HSBC chief economist Paul Bloxham said it will be touch and go whether the economy enters a ‘technical recession’, although a per capita recession is guaranteed.
However, Bloxham played down the significance given unemployment remains low. Accordingly, “Australia might have a recession in name only”:
“Our central case is that growth will be close to stall speed, averaging 0.1% for the next four quarters, and the unemployment rate will rise by around 1 percentage point”.
“We expect per capita household consumption to fall. While the economy may feel very sluggish, we expect a recession to be avoided”.
“[But] the key criteria the International Monetary Fund uses for defining a global recession is when global GDP growth falls below that of population growth”.
“If per capita GDP is the most important metric, then Australia is now almost certainly in a recession. Australia would also have had a recession in 2000, 2006 and 2020”.
“If the aim is to judge whether living standards are improving, then per capita GDP is a better measure”.
“Even if a technical recession were to arrive in Australia in the second half of 2023, it would be debatable whether it was an actual recession, especially if the unemployment rate rose only modestly, as we expect”.
It is a bit rich to claim that Australia won’t experience an “actual recession” when per capita GDP growth is falling and real inflation-adjusted wages have fallen to March 2009 levels:
That’s 14 years of real wage rises gone, with further cuts inevitable as inflation outpaces wage growth.

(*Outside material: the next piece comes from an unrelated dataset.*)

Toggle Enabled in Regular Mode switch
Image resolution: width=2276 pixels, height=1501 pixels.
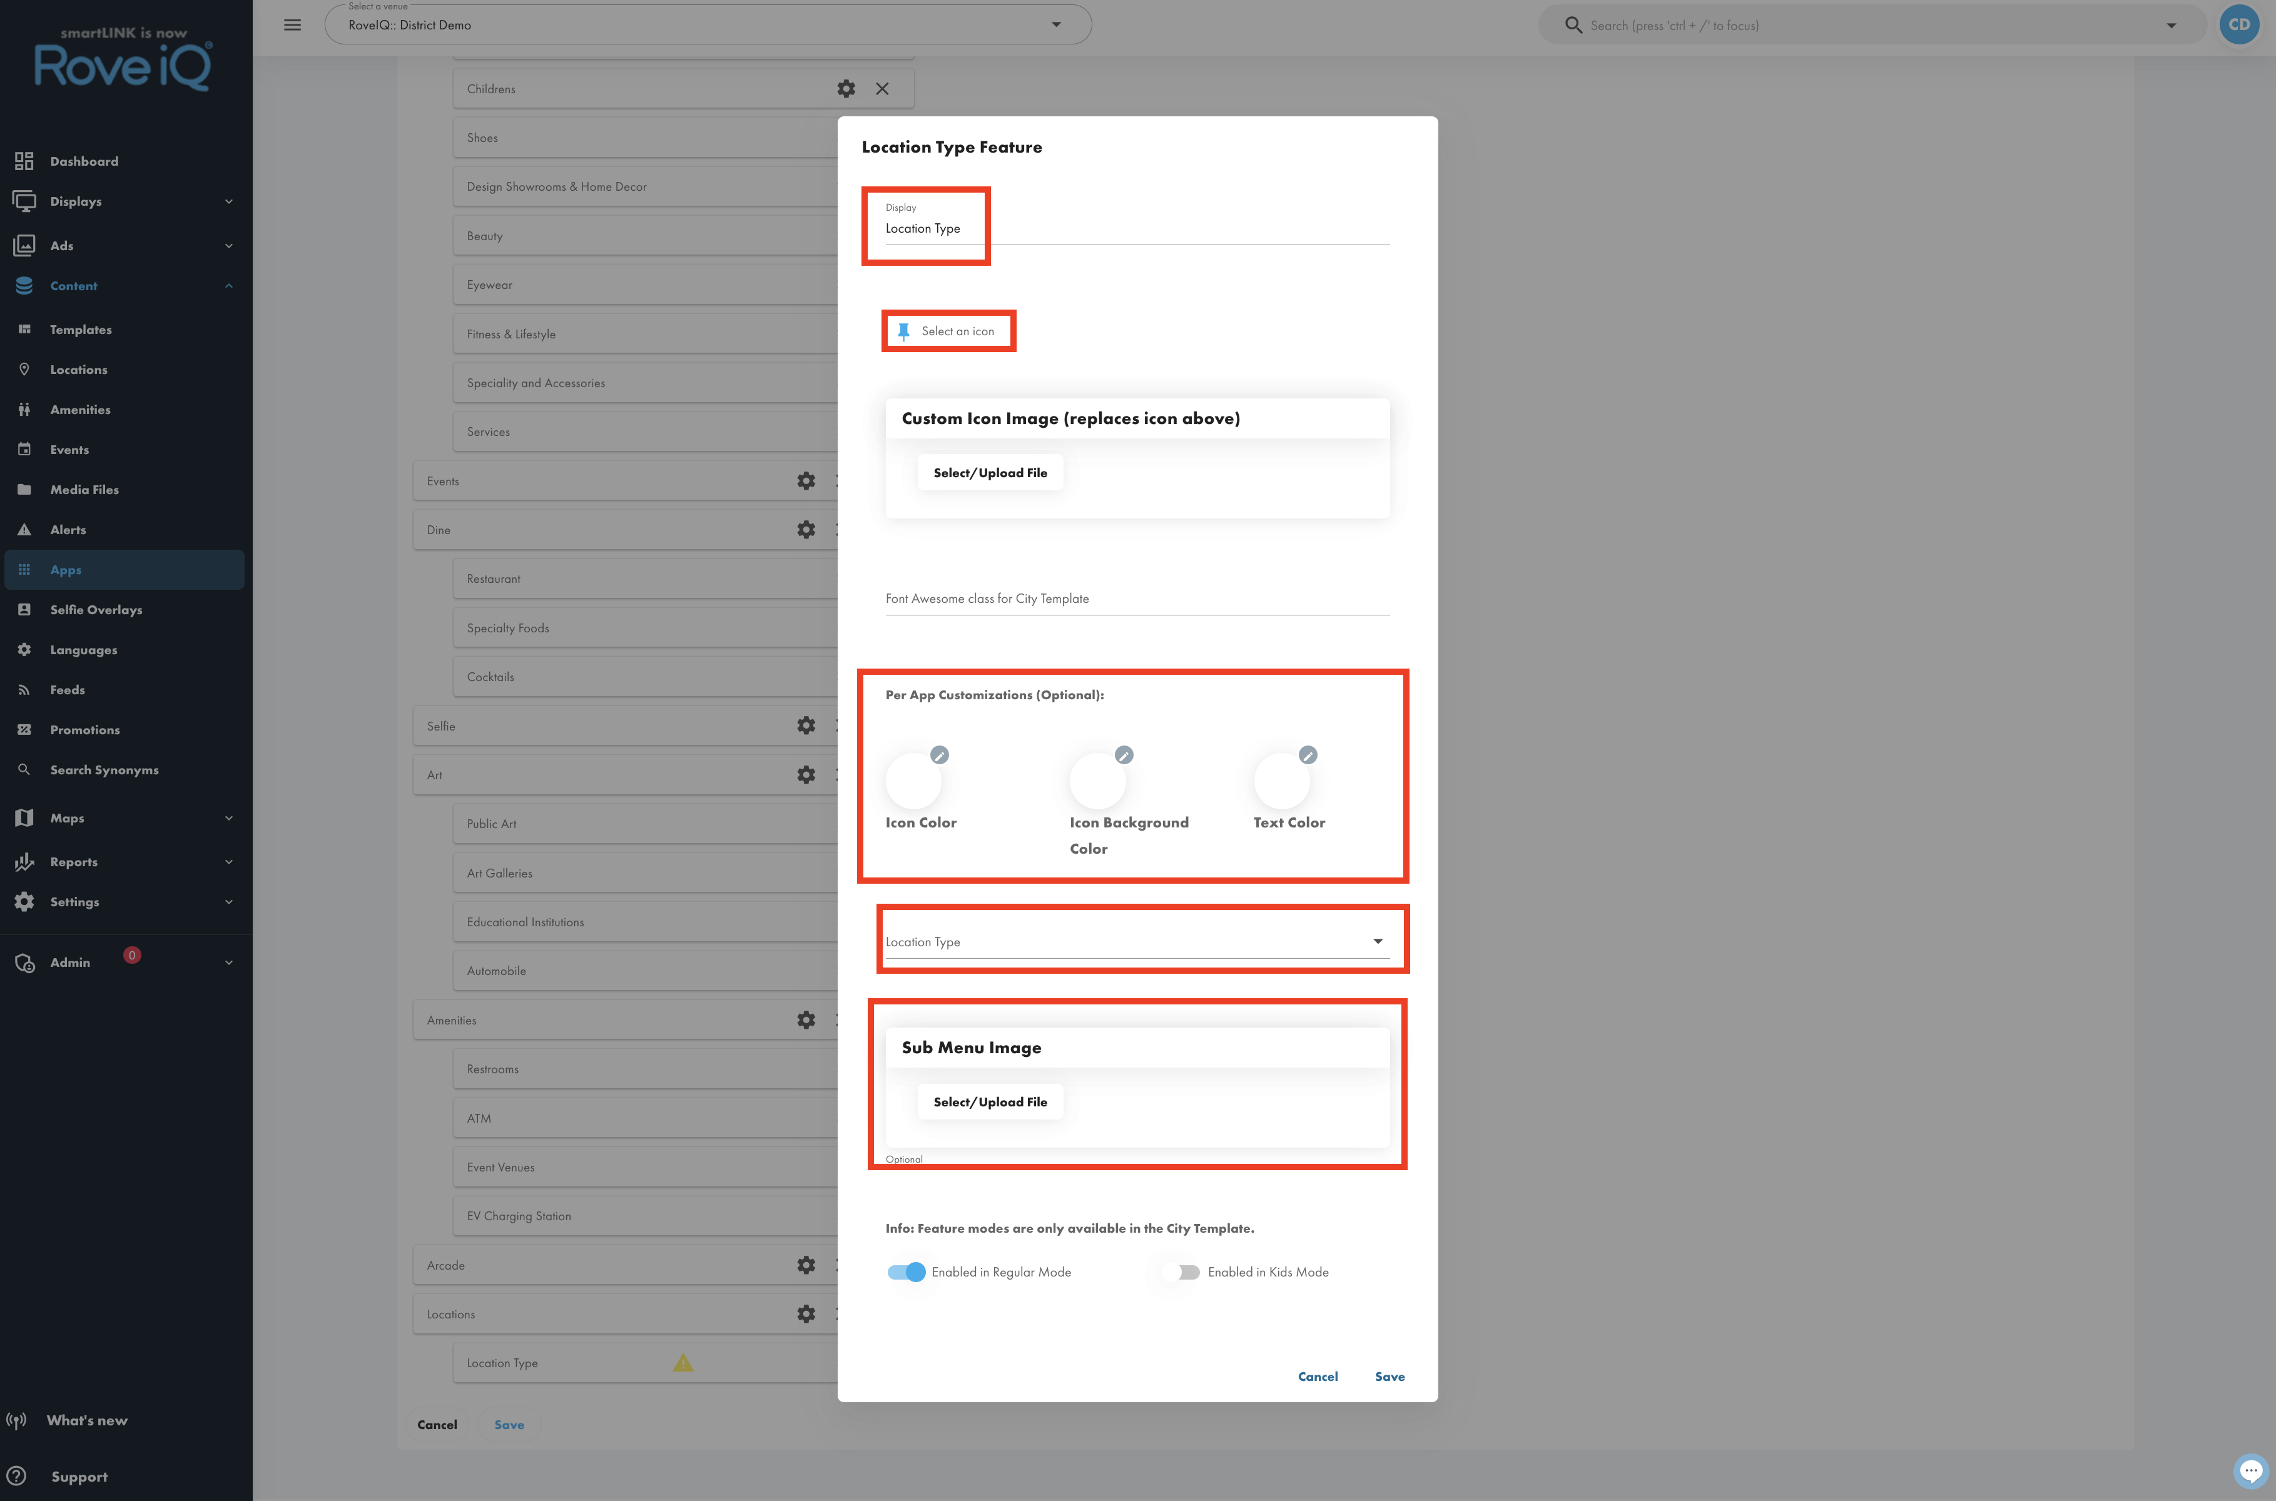(906, 1272)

The only thing keeping Australia from suffering a ‘technical recession’ is the Albanese Government’s unprecedented immigration program.
Quantitative peopling has ‘saved’ the Australian economy once more, at least in aggregate terms.
However, everyone’s slice of the economic pie is shrinking, and Australia’s expected 917,000 population increase over 2023 and 2024 will crush-load everything in sight and devastate living standards.
To be fair to the Albanese Government, this was also the Australian economic story last decade.
The Productivity Commission ranked the 2010s as the worst decade for real per capita GDP growth in 60 years of data, even excluding the impacts of the 2019-20 COVID-19 recession:
Real per capita HDI also recorded the weakest decade of growth in data dating back to the 1960s:
With the Albanese Government ramping immigration to fresh highs, Australia’s economy will become increasingly reliant on population growth.
Meanwhile, every genuine quality-of-life indicator will be further degraded by Labor’s extreme immigration policy.